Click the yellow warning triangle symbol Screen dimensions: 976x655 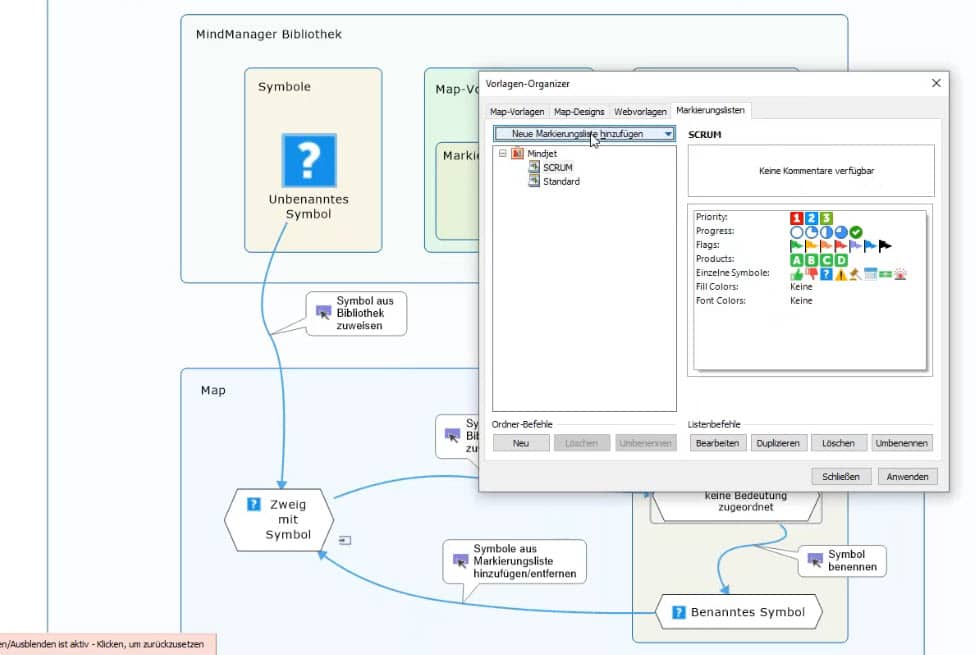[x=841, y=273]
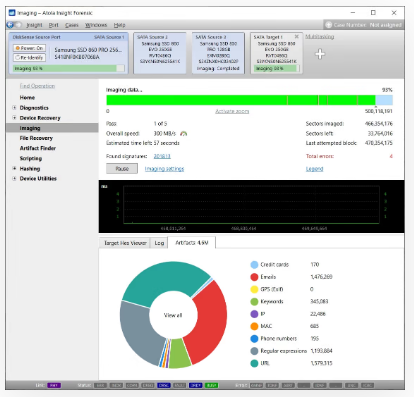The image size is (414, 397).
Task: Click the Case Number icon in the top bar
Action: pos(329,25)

---*---

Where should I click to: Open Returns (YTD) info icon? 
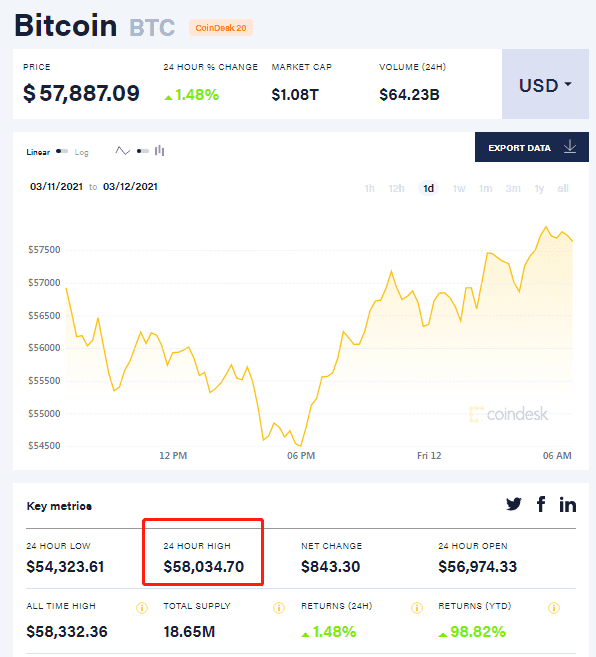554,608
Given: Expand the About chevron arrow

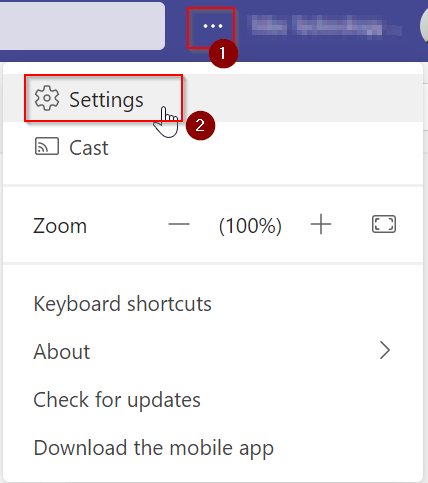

---*---

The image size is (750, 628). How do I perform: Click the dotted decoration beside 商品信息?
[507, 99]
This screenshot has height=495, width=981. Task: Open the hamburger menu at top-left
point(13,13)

---*---

▸ Try it: In the entries above, every line from the line with "Where should I" to the line with "Given: Expand the About chevron arrow" is to be printed exactly, with both ends included and pictures excluded.

▸ Solution to this problem:
Where should I click to: Open Returns (YTD) info icon? 
554,608
Given: Expand the About chevron arrow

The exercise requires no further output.